Sisi Gelap Demokrasi
Oleh: Komaruddin Hidayat
Salah satu formula demokrasi yang populer adalah: kekuasaan
berasal dari rakyat, oleh rakyat, untuk rakyat. Mengingat yang bernama rakyat
jumlahnya semakin meningkat, dibentuklah lembaga yang menyalurkan aspirasi
rakyat, yaitu partai politik (parpol).
Salahsatufungsi parpol adalah memfasilitasi pemilihan wakil rakyat
agar duduk di dewan perwakilan rakyat (DPR), baik di tingkat pusat maupun
daerah. Jadi, di situ sudah terjadi dua jenjang penyambung lidah rakyat, yaitu
parpol dan lembaga DPR. Oleh karenanya, sangatmungkinterjadipenyimpangan pada
tingkat parpol. Bahwa agenda yang diperjuangkan elite parpol tak lagi sejalan
dengan aspirasi rakyat. Kedua, ketika wakil parpol duduk di DPR, mungkin saja
berbeda dari aspirasi asal parpolnya, karena banyaknya lobi dan tekanan dari
kanan-kiri.
Dengan mengikuti pemberitaan dinamika politik dan demokrasi yang
berlangsung, rupanya aspirasi dan perilaku kalangan DPR dipandang asing, bahkan
menjengkelkan bagi rakyat yang merasa telah mempercayakan aspirasi politik
mereka kepada para wakil mereka. Di sini terjadi inkonsistensi dan deviasi
hubungan antara rakyat dan wakilnya. Kedaulatan berasal dari rakyat,
dilimpahkan ke parpol, lalu oleh parpol diwakilkan lagi ke anggota DPR, dan
ketika sampai di DPR jangan-jangan hubungan antara anggota DPR dengan parpol
dan rakyat semakin renggang dan jauh.
Sampai di sini, kedaulatan bukan lagi di tangan rakyat, melainkan
di tangan anggota DPR. Di sini sisi dan lorong gelap demokrasi mulai muncul.
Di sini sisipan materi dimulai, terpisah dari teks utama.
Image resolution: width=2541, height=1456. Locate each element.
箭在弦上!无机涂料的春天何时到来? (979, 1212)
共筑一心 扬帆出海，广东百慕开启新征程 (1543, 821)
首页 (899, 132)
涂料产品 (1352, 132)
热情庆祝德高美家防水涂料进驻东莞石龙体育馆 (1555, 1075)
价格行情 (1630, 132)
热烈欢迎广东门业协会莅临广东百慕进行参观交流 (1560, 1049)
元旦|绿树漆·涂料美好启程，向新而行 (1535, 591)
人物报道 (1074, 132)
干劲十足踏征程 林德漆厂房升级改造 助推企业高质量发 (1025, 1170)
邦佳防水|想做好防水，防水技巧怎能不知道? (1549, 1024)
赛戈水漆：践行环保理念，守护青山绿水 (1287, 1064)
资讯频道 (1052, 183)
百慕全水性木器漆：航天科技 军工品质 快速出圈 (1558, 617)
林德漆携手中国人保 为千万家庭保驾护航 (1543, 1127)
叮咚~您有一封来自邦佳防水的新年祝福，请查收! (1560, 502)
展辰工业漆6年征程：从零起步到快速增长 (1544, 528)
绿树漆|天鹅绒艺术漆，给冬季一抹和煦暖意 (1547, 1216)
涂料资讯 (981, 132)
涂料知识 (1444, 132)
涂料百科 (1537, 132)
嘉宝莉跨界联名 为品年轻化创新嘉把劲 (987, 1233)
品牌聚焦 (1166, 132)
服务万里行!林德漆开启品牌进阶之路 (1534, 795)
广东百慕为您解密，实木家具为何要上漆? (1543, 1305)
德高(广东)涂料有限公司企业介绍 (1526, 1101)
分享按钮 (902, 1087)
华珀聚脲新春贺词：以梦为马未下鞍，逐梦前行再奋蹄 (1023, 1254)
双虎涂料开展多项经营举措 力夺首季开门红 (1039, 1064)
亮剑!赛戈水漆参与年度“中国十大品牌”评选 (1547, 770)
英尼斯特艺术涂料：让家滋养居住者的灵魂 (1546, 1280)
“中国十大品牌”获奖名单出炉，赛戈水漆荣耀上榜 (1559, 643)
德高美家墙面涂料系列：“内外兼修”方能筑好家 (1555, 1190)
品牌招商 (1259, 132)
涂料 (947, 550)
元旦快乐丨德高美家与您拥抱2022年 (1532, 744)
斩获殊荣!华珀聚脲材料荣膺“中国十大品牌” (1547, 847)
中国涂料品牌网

Mengingat jumlah rakyat Indonesia di atas 200 juta, tentu saja tidak mungkin
semua ikut sidang demi menjaga kedaulatan rakyat secara utuh. Mesti ada parpol
dan sistem perwakilan. Dan untuk memilih pun jalannya cukup panjang dan
biayanya mahal. Beda sekali dari gagasan dan praktik awal demokrasi di zaman
Yunani kuno dulu. Rakyat masih sedikit dan memiliki kedekatan hubungan antara
yang diwakili dan yang mewakili.
Tetapi rakyat Indonesia yang demikian banyak dan tersebar di
ribuan pulau, pasti banyak yang tidak tahu siapa calon wakil mereka. Ketika
pemilu hanya disuruh masuk bilik suara untuk nyoblos gambar, dan foto yang
dicoblos pun sesuai pesanan juru bayar. Jadi, pada praktiknya demokrasi yang
punya klaim sebagai manifestasi kedaulatan rakyat, di sana bisa saja terjadi
pembajakan kedaulatan rakyat oleh parpol, kemudian kedaulatan parpol diambil
alih oleh wakilnya di DPR, dan kedaulatan anggota DPR diambil alih oleh fraksi.
Sehingga, pada urutannya, yang menentukan kebijakan undang-undang
dan anggaran negara hanya segelintir orang dengan mengatasnamakan rakyat dan
parpol. Itulah salah satu konsekuensi demokrasi. Apa yang disebut majelis
permusyawaratan bisa saja tak lebih dari majelis permusyawaratan beberapa wakil
parpol yang belum tentu mewakili aspirasi anggotanya. Demokrasi yang mengejar
kemenangan hanya dengan formula suara 50% + 1 akan terjatuh pada demokrasi
prosedural, tetapi melupakan substansinya. Atau dalam bahasa Pancasila,
demokrasi yang tak lagi menghargai hikmat kebijaksanaan dalam permusyawaratan.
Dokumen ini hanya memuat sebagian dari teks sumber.